This package provides classes with numerical algorithm for optimization of an objective function and a factory to easy construction of the optimizers.
Why a package for optimization algorithms?
Given that there are a variety of numerical libraries featuring optimization algorithms
(e.g., Apache Commons Math), why do we provide a package inside finmath lib?
This packages provides a unified interface for passing optimizers to other classes
via an OptimizationFactoryInterface and an OptimizerInterface
and an OptimizerInterface.ObjectiveFunction.
This allows use of different optimization frameworks without bothering with the
framework specific constructors and framework specific definitions of objective functions.
A class implementing the OptimizationFactoryInterface allows the
specification of parameters specific to the optimizer, but leave the specification
of the initial values and the objective function still open.
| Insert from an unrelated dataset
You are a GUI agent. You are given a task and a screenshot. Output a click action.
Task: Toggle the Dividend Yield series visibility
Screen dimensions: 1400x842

It provides a factory
method which takes the objective function and initial values as parameters and
constructs the specific optimizer by returning an object implementing
OptimizerInterface.
The following code is an example of an optimization problem using an OptimizerFactoryInterface
as argument.
public void testOptimizerWithRosenbrockFunction(OptimizerFactoryInterface optimizerFactory) throws SolverException {
OptimizerInterface.ObjectiveFunction objectiveFunction = new OptimizerInterface.ObjectiveFunction() {
@Override
public void setValues(double[] parameters, double[] values) {
values[0] = 10.0 * (parameters[1] - parameters[0]*parameters[0]);
values[1] = 1.0 - parameters[0];
}
};
OptimizerInterface optimizer = optimizerFactory.getOptimizer(
objectiveFunction,
new double[] { 0.5, 0.5 } /* initialParameters */,
new double[] { Double.NEGATIVE_INFINITY, Double.NEGATIVE_INFINITY } /* lowerBound */,
new double[] { Double.POSITIVE_INFINITY, Double.POSITIVE_INFINITY } /* upperBound */,
new double[] { 0.5, 0.5 } /* parameterStep */,
new double[] { 0.0, 0.0 } /* targetValues */);
optimizer.run();
double[] bestParameters = optimizer.getBestFitParameters();
System.out.println("The solver " + optimizer.getClass() + " for problem 'Rosebrock' required " + optimizer.getIterations() + " iterations. Accuracy is " + optimizer.getRootMeanSquaredError() + ". The best fit parameters are:");
for (int i = 0; i < bestParameters.length; i++) System.out.println("\tparameter[" + i + "]: " + bestParameters[i]);
System.out.println();
Assert.assertTrue(Math.abs(bestParameters[0] - 1.0) < 1E-10);
Assert.assertTrue(Math.abs(bestParameters[1] - 1.0) < 1E-10);
}
Now, we may pass different optimizers to the optimization problem. For example the CMA-ES solver from commons math:
public void testRosenbrockFunctionWithCMAES() throws SolverException {
OptimizerFactoryInterface optimizerFactory = new OptimizerFactoryCMAES(0.0 /* accuracy */, 200 /* maxIterations */);
this.testOptimizerWithRosenbrockFunction(optimizerFactory);
}
Or the multi-threadded Levenberg Marquardt solver (using two threads) from finmath-lib:
@Test
public void testRosenbrockFunctionWithLevenbergMarquard() throws SolverException {
OptimizerFactoryInterface optimizerFactory = new OptimizerFactoryLevenbergMarquardt(200 /* maxIterations */, 2 /* maxThreads */);
this.testOptimizerWithRosenbrockFunction(optimizerFactory);
}
Optimization algorithms
The package also contains an implementation of the Levenberg Marquardt optimizer,
a multi-dimensional non-linear least-square.
In addition we provide wrappers (via specific OptimizationFactoryInterface
implementations) to some optimizers from Apache commons-math.